◆ Your goal: Retype each entry below, keeping every character the same.

(Collected data)
- Opening Delimiter -

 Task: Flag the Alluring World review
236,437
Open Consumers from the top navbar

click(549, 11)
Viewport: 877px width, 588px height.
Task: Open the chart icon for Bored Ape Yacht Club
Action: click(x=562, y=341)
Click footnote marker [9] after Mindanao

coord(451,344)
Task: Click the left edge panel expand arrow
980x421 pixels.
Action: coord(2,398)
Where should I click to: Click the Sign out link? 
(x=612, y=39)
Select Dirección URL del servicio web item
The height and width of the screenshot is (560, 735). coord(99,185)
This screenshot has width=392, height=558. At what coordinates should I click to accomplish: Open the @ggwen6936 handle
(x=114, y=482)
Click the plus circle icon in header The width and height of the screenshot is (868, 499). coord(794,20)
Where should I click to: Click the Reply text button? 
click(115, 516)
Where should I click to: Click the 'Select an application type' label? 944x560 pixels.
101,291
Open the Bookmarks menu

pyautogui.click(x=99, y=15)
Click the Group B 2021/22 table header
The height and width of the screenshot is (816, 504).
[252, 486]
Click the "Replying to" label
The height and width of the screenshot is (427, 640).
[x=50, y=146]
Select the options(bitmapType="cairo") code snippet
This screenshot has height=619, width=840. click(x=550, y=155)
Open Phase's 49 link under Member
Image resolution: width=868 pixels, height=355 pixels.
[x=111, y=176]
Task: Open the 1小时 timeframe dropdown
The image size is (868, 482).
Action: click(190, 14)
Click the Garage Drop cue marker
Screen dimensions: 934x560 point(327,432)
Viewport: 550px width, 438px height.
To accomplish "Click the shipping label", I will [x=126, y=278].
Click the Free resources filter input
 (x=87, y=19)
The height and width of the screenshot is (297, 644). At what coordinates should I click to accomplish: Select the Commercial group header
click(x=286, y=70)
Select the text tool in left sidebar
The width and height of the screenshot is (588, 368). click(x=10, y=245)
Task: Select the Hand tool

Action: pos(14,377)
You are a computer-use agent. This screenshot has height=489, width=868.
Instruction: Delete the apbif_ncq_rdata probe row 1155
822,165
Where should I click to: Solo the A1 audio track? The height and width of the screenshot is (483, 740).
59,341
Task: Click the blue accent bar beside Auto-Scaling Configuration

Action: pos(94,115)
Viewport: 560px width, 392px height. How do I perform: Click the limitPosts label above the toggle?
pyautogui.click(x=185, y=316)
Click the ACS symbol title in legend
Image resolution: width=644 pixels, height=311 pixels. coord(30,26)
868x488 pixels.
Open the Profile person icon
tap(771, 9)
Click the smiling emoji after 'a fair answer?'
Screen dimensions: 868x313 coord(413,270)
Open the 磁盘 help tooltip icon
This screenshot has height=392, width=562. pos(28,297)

- Closing Delimiter -

◆ Reply to the exercise:
 Task: Flag the Alluring World review
236,437
Open Consumers from the top navbar

click(549, 11)
Viewport: 877px width, 588px height.
Task: Open the chart icon for Bored Ape Yacht Club
Action: click(x=562, y=341)
Click footnote marker [9] after Mindanao

coord(451,344)
Task: Click the left edge panel expand arrow
980x421 pixels.
Action: coord(2,398)
Where should I click to: Click the Sign out link? 
(x=612, y=39)
Select Dirección URL del servicio web item
The height and width of the screenshot is (560, 735). coord(99,185)
This screenshot has width=392, height=558. At what coordinates should I click to accomplish: Open the @ggwen6936 handle
(x=114, y=482)
Click the plus circle icon in header The width and height of the screenshot is (868, 499). coord(794,20)
Where should I click to: Click the Reply text button? 
click(115, 516)
Where should I click to: Click the 'Select an application type' label? 944x560 pixels.
101,291
Open the Bookmarks menu

pyautogui.click(x=99, y=15)
Click the Group B 2021/22 table header
The height and width of the screenshot is (816, 504).
[252, 486]
Click the "Replying to" label
The height and width of the screenshot is (427, 640).
[x=50, y=146]
Select the options(bitmapType="cairo") code snippet
This screenshot has height=619, width=840. click(x=550, y=155)
Open Phase's 49 link under Member
Image resolution: width=868 pixels, height=355 pixels.
[x=111, y=176]
Task: Open the 1小时 timeframe dropdown
The image size is (868, 482).
Action: click(190, 14)
Click the Garage Drop cue marker
Screen dimensions: 934x560 point(327,432)
Viewport: 550px width, 438px height.
To accomplish "Click the shipping label", I will [x=126, y=278].
Click the Free resources filter input
 (x=87, y=19)
The height and width of the screenshot is (297, 644). At what coordinates should I click to accomplish: Select the Commercial group header
click(x=286, y=70)
Select the text tool in left sidebar
The width and height of the screenshot is (588, 368). click(x=10, y=245)
Task: Select the Hand tool

Action: pos(14,377)
You are a computer-use agent. This screenshot has height=489, width=868.
Instruction: Delete the apbif_ncq_rdata probe row 1155
822,165
Where should I click to: Solo the A1 audio track? The height and width of the screenshot is (483, 740).
59,341
Task: Click the blue accent bar beside Auto-Scaling Configuration

Action: pos(94,115)
Viewport: 560px width, 392px height. How do I perform: Click the limitPosts label above the toggle?
pyautogui.click(x=185, y=316)
Click the ACS symbol title in legend
Image resolution: width=644 pixels, height=311 pixels. coord(30,26)
868x488 pixels.
Open the Profile person icon
tap(771, 9)
Click the smiling emoji after 'a fair answer?'
Screen dimensions: 868x313 coord(413,270)
Open the 磁盘 help tooltip icon
This screenshot has height=392, width=562. pos(28,297)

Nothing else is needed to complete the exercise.